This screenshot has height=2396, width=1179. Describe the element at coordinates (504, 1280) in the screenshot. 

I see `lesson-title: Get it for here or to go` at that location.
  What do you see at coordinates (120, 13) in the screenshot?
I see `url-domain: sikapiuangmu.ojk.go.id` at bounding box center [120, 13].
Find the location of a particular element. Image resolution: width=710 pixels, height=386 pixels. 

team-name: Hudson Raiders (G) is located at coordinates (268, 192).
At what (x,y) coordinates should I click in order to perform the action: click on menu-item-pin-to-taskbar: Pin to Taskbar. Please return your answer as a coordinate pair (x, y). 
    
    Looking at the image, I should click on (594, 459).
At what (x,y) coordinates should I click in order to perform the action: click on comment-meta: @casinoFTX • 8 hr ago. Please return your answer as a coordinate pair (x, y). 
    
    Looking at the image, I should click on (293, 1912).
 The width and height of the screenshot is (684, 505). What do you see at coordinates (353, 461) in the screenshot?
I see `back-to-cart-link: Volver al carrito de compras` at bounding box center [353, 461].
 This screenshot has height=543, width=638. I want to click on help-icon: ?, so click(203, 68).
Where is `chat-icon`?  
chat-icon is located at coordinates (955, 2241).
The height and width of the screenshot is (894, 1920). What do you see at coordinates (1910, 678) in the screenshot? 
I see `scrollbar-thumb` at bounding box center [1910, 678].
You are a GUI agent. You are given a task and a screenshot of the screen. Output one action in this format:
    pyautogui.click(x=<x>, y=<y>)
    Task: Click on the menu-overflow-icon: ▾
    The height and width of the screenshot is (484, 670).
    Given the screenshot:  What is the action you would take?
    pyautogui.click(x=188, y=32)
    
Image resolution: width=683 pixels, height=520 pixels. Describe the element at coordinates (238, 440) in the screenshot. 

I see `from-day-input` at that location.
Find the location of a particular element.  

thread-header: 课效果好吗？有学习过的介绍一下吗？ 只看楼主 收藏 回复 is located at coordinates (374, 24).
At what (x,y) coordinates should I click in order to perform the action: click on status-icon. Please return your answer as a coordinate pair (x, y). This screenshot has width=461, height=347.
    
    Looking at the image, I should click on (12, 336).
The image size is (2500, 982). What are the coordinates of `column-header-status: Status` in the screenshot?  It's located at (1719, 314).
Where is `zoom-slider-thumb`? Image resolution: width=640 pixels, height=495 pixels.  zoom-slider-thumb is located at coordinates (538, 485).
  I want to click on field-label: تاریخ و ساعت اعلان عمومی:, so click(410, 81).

+++

| Instructions for the task |
Can you reproduce the listing above word for word, from its first line to its last?

| Answer box |
This screenshot has height=2396, width=1179. Describe the element at coordinates (504, 1280) in the screenshot. 

I see `lesson-title: Get it for here or to go` at that location.
  What do you see at coordinates (120, 13) in the screenshot?
I see `url-domain: sikapiuangmu.ojk.go.id` at bounding box center [120, 13].
Find the location of a particular element. Image resolution: width=710 pixels, height=386 pixels. 

team-name: Hudson Raiders (G) is located at coordinates (268, 192).
At what (x,y) coordinates should I click in order to perform the action: click on menu-item-pin-to-taskbar: Pin to Taskbar. Please return your answer as a coordinate pair (x, y). 
    
    Looking at the image, I should click on (594, 459).
At what (x,y) coordinates should I click in order to perform the action: click on comment-meta: @casinoFTX • 8 hr ago. Please return your answer as a coordinate pair (x, y). 
    
    Looking at the image, I should click on (293, 1912).
 The width and height of the screenshot is (684, 505). What do you see at coordinates (353, 461) in the screenshot?
I see `back-to-cart-link: Volver al carrito de compras` at bounding box center [353, 461].
 This screenshot has height=543, width=638. I want to click on help-icon: ?, so click(203, 68).
Where is `chat-icon`?  
chat-icon is located at coordinates (955, 2241).
The height and width of the screenshot is (894, 1920). What do you see at coordinates (1910, 678) in the screenshot? 
I see `scrollbar-thumb` at bounding box center [1910, 678].
You are a GUI agent. You are given a task and a screenshot of the screen. Output one action in this format:
    pyautogui.click(x=<x>, y=<y>)
    Task: Click on the menu-overflow-icon: ▾
    The height and width of the screenshot is (484, 670).
    Given the screenshot:  What is the action you would take?
    pyautogui.click(x=188, y=32)
    
Image resolution: width=683 pixels, height=520 pixels. Describe the element at coordinates (238, 440) in the screenshot. 

I see `from-day-input` at that location.
Find the location of a particular element.  

thread-header: 课效果好吗？有学习过的介绍一下吗？ 只看楼主 收藏 回复 is located at coordinates (374, 24).
At what (x,y) coordinates should I click in order to perform the action: click on status-icon. Please return your answer as a coordinate pair (x, y). This screenshot has width=461, height=347.
    
    Looking at the image, I should click on (12, 336).
The image size is (2500, 982). What are the coordinates of `column-header-status: Status` in the screenshot?  It's located at (1719, 314).
Where is `zoom-slider-thumb`? Image resolution: width=640 pixels, height=495 pixels.  zoom-slider-thumb is located at coordinates (538, 485).
  I want to click on field-label: تاریخ و ساعت اعلان عمومی:, so click(410, 81).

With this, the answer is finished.